- _Material for this exercise_

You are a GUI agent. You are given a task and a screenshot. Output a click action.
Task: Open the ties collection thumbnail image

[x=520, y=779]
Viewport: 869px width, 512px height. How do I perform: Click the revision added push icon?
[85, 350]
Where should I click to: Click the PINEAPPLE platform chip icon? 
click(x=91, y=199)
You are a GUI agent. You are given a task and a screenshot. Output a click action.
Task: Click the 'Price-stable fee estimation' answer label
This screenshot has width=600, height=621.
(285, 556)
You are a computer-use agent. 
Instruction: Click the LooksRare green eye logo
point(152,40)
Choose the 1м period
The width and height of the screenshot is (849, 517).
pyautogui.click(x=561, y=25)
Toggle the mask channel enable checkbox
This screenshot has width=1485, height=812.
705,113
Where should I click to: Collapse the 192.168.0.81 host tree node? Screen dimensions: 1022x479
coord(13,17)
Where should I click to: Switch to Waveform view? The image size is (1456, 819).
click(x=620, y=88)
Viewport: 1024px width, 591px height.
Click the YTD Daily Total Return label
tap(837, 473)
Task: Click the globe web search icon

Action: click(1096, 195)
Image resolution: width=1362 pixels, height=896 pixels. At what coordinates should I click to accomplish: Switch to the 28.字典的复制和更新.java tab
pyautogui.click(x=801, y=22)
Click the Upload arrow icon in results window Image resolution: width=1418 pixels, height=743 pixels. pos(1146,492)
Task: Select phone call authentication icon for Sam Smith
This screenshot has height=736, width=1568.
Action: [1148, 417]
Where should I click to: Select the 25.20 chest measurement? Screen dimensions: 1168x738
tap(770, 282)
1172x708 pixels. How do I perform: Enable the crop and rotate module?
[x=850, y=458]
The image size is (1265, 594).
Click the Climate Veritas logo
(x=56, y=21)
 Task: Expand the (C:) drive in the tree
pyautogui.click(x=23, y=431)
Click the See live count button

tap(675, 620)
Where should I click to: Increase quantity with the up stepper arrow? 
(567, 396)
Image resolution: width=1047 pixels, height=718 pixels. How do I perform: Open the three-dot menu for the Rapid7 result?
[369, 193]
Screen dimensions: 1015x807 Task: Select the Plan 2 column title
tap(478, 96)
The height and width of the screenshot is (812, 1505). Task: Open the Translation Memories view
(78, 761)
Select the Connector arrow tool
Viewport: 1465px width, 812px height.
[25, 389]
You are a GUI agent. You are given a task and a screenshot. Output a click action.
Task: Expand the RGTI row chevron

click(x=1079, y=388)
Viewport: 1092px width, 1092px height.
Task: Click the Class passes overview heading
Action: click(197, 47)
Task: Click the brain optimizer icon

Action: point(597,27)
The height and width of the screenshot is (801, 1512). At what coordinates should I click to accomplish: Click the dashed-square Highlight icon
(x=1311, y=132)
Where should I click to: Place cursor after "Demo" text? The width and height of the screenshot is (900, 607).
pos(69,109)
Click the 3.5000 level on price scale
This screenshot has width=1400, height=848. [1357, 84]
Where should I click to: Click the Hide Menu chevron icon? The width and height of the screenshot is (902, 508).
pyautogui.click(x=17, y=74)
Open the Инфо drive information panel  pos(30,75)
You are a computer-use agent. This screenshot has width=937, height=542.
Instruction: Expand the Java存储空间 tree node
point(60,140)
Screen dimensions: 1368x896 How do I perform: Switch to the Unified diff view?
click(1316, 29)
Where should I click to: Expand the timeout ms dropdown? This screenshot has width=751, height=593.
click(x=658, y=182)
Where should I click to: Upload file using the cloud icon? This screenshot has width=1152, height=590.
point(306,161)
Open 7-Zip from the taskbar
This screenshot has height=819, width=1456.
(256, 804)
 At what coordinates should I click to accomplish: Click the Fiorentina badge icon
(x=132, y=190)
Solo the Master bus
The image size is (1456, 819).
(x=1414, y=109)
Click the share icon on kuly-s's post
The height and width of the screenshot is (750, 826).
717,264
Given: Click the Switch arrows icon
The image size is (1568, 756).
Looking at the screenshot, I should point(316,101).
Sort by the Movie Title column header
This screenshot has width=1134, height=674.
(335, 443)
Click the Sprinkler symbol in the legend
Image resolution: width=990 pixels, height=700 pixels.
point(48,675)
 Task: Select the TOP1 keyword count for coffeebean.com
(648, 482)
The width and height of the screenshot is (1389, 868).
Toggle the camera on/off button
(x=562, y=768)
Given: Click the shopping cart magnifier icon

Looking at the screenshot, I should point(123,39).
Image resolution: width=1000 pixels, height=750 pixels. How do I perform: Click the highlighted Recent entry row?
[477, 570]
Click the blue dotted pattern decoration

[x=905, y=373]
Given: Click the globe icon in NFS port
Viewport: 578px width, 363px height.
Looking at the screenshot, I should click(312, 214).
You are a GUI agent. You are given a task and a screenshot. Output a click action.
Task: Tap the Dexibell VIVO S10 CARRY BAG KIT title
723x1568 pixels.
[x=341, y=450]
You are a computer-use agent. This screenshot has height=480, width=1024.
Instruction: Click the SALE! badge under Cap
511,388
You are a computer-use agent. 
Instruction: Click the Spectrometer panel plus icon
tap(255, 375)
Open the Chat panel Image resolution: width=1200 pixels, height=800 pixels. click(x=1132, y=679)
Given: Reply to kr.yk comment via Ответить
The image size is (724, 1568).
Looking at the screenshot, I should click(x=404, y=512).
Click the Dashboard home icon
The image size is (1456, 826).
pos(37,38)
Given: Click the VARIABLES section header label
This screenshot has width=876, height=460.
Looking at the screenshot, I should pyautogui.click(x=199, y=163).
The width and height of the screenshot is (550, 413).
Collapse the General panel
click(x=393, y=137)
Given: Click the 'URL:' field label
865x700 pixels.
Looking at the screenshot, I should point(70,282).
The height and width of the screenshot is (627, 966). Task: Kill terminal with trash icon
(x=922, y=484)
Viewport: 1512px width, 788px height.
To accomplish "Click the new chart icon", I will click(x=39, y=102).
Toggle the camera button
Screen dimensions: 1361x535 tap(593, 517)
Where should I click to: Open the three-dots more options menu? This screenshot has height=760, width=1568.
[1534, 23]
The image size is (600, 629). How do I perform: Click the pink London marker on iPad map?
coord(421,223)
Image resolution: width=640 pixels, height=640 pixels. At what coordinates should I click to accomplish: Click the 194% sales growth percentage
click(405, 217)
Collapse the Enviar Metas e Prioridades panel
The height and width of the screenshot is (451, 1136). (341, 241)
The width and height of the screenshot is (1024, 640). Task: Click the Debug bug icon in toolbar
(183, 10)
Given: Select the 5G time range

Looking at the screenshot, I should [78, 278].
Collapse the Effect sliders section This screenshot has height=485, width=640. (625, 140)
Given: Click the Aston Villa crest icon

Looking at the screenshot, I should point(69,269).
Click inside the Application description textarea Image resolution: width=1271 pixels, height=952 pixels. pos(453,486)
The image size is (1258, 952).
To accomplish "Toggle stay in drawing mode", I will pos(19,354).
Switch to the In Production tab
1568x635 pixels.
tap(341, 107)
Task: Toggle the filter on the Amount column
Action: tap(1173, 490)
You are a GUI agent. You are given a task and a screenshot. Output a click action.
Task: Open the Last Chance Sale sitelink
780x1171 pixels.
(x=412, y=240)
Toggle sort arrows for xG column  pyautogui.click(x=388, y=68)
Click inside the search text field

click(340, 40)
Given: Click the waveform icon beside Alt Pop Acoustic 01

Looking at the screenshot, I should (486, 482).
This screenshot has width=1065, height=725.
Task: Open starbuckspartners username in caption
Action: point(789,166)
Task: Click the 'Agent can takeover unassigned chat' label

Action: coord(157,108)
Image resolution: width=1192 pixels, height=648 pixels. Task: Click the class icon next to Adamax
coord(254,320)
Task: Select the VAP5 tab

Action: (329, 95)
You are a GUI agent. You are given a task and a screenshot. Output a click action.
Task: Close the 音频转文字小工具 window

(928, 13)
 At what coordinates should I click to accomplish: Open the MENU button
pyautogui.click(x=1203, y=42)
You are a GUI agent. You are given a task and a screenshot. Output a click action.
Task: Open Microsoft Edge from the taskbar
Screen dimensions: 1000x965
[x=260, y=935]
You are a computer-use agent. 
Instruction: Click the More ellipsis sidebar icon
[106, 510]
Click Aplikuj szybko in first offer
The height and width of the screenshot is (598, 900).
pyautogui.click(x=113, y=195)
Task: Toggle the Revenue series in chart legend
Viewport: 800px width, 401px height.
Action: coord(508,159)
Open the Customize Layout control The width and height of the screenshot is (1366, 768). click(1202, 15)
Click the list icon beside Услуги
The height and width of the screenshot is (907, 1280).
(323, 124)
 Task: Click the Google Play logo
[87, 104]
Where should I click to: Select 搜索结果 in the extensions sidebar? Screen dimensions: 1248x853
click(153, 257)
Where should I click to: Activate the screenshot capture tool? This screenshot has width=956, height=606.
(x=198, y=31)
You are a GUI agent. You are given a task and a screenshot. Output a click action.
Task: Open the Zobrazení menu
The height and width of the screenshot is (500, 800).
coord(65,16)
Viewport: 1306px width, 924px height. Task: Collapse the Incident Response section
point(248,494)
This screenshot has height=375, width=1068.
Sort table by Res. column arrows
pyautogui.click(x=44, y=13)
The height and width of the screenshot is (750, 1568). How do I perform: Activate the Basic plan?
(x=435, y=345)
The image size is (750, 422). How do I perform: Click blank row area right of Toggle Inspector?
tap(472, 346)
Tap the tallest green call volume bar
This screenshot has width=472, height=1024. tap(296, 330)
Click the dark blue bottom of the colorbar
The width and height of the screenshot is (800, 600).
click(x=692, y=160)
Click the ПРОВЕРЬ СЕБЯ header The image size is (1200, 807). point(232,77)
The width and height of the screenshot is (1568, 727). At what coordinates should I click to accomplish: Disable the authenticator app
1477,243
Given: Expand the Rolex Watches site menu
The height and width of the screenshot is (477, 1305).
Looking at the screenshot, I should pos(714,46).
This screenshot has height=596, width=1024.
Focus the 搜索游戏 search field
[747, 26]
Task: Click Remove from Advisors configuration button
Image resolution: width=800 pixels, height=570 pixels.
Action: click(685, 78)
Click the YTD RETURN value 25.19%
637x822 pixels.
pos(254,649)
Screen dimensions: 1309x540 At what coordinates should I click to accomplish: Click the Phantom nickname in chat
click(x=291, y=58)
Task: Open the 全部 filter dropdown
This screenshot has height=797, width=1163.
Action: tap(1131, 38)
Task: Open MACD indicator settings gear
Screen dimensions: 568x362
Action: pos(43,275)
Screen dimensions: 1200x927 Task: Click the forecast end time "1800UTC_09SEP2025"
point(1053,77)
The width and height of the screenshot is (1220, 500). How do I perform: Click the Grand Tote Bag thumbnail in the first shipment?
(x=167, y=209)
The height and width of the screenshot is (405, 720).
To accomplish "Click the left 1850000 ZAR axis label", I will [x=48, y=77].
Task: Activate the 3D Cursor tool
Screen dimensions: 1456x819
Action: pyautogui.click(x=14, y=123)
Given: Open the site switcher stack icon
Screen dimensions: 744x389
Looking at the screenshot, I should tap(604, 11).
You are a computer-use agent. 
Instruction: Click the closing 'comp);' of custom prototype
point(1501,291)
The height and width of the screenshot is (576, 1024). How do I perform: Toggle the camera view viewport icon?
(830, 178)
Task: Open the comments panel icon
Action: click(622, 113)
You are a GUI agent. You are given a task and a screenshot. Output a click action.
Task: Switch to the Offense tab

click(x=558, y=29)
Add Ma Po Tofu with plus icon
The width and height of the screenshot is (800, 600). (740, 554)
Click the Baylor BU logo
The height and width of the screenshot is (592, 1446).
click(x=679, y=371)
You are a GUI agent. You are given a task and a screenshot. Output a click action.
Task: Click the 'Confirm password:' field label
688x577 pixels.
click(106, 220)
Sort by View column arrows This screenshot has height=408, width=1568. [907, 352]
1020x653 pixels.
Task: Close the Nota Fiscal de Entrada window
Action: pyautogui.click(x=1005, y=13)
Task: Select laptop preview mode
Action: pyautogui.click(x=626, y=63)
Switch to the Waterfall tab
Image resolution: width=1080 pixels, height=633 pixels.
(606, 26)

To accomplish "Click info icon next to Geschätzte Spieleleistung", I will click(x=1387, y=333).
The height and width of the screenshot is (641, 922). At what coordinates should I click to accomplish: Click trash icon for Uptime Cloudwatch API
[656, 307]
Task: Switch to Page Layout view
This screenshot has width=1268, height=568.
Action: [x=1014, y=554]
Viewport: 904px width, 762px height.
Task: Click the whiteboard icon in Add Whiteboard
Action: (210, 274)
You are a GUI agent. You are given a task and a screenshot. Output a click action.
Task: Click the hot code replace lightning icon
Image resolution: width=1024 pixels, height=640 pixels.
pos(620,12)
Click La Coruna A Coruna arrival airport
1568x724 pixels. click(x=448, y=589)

- _Exercise_
Reproduce the items from the line with "Choose the 1м period" up to and including the line with "Action: click(197, 47)", substituting "Screen size" for "Screen dimensions" and leaving all else unchanged.

- _Result below_
Choose the 1м period
The width and height of the screenshot is (849, 517).
pyautogui.click(x=561, y=25)
Toggle the mask channel enable checkbox
This screenshot has width=1485, height=812.
705,113
Where should I click to: Collapse the 192.168.0.81 host tree node? Screen size: 1022x479
coord(13,17)
Where should I click to: Switch to Waveform view? The image size is (1456, 819).
click(x=620, y=88)
Viewport: 1024px width, 591px height.
Click the YTD Daily Total Return label
tap(837, 473)
Task: Click the globe web search icon

Action: click(1096, 195)
Image resolution: width=1362 pixels, height=896 pixels. At what coordinates should I click to accomplish: Switch to the 28.字典的复制和更新.java tab
pyautogui.click(x=801, y=22)
Click the Upload arrow icon in results window Image resolution: width=1418 pixels, height=743 pixels. pos(1146,492)
Task: Select phone call authentication icon for Sam Smith
This screenshot has height=736, width=1568.
Action: [1148, 417]
Where should I click to: Select the 25.20 chest measurement? Screen size: 1168x738
tap(770, 282)
1172x708 pixels. How do I perform: Enable the crop and rotate module?
[x=850, y=458]
The image size is (1265, 594).
Click the Climate Veritas logo
(x=56, y=21)
 Task: Expand the (C:) drive in the tree
pyautogui.click(x=23, y=431)
Click the See live count button

tap(675, 620)
Where should I click to: Increase quantity with the up stepper arrow? 
(567, 396)
Image resolution: width=1047 pixels, height=718 pixels. How do I perform: Open the three-dot menu for the Rapid7 result?
[369, 193]
Screen size: 1015x807 Task: Select the Plan 2 column title
tap(478, 96)
The height and width of the screenshot is (812, 1505). Task: Open the Translation Memories view
(78, 761)
Select the Connector arrow tool
Viewport: 1465px width, 812px height.
[25, 389]
You are a GUI agent. You are given a task and a screenshot. Output a click action.
Task: Expand the RGTI row chevron

click(x=1079, y=388)
Viewport: 1092px width, 1092px height.
Task: Click the Class passes overview heading
Action: click(197, 47)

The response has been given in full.